- _Data to use_:
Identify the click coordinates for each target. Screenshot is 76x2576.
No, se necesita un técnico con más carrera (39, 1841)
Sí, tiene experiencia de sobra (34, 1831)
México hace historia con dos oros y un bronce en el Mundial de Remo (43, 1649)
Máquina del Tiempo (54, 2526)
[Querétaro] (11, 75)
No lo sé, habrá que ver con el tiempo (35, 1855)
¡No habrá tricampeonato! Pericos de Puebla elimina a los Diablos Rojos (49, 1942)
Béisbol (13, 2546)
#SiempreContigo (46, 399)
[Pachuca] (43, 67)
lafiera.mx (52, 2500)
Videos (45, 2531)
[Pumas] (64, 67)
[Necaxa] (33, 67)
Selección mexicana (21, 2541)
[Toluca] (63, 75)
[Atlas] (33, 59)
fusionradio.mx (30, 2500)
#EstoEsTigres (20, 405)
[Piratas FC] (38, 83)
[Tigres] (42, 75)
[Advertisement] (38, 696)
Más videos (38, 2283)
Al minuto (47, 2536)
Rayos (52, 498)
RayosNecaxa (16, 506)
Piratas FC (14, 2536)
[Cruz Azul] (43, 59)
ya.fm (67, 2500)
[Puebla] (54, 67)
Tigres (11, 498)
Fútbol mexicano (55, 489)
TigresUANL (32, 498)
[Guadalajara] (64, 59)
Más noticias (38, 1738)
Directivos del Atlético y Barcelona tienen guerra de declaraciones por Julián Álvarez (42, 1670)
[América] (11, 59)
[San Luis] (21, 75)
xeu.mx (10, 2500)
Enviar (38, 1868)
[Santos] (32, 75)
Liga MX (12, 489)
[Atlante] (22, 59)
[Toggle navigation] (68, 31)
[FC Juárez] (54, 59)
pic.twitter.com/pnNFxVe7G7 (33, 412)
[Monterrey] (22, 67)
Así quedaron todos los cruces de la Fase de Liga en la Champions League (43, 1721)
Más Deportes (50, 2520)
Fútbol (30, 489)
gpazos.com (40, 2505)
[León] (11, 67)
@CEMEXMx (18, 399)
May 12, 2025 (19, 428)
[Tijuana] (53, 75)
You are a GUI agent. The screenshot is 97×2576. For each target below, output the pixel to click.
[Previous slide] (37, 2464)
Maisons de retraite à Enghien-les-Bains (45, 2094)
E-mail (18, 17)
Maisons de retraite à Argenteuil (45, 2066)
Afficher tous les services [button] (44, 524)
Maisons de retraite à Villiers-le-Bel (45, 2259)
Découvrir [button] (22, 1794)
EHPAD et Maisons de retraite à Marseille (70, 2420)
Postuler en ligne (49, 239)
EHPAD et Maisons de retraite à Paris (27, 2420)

- _What needs to be done_:
Make an exact copy of all the data.

- _Solved exercise_:
Identify the click coordinates for each target. Screenshot is 76x2576.
No, se necesita un técnico con más carrera (39, 1841)
Sí, tiene experiencia de sobra (34, 1831)
México hace historia con dos oros y un bronce en el Mundial de Remo (43, 1649)
Máquina del Tiempo (54, 2526)
[Querétaro] (11, 75)
No lo sé, habrá que ver con el tiempo (35, 1855)
¡No habrá tricampeonato! Pericos de Puebla elimina a los Diablos Rojos (49, 1942)
Béisbol (13, 2546)
#SiempreContigo (46, 399)
[Pachuca] (43, 67)
lafiera.mx (52, 2500)
Videos (45, 2531)
[Pumas] (64, 67)
[Necaxa] (33, 67)
Selección mexicana (21, 2541)
[Toluca] (63, 75)
[Atlas] (33, 59)
fusionradio.mx (30, 2500)
#EstoEsTigres (20, 405)
[Piratas FC] (38, 83)
[Tigres] (42, 75)
[Advertisement] (38, 696)
Más videos (38, 2283)
Al minuto (47, 2536)
Rayos (52, 498)
RayosNecaxa (16, 506)
Piratas FC (14, 2536)
[Cruz Azul] (43, 59)
ya.fm (67, 2500)
[Puebla] (54, 67)
Tigres (11, 498)
Fútbol mexicano (55, 489)
TigresUANL (32, 498)
[Guadalajara] (64, 59)
Más noticias (38, 1738)
Directivos del Atlético y Barcelona tienen guerra de declaraciones por Julián Álvarez (42, 1670)
[América] (11, 59)
[San Luis] (21, 75)
xeu.mx (10, 2500)
Enviar (38, 1868)
[Santos] (32, 75)
Liga MX (12, 489)
[Atlante] (22, 59)
[Toggle navigation] (68, 31)
[FC Juárez] (54, 59)
pic.twitter.com/pnNFxVe7G7 (33, 412)
[Monterrey] (22, 67)
Así quedaron todos los cruces de la Fase de Liga en la Champions League (43, 1721)
Más Deportes (50, 2520)
Fútbol (30, 489)
gpazos.com (40, 2505)
[León] (11, 67)
@CEMEXMx (18, 399)
May 12, 2025 (19, 428)
[Tijuana] (53, 75)
You are a GUI agent. The screenshot is 97×2576. For each target below, output the pixel to click.
[Previous slide] (37, 2464)
Maisons de retraite à Enghien-les-Bains (45, 2094)
E-mail (18, 17)
Maisons de retraite à Argenteuil (45, 2066)
Afficher tous les services [button] (44, 524)
Maisons de retraite à Villiers-le-Bel (45, 2259)
Découvrir [button] (22, 1794)
EHPAD et Maisons de retraite à Marseille (70, 2420)
Postuler en ligne (49, 239)
EHPAD et Maisons de retraite à Paris (27, 2420)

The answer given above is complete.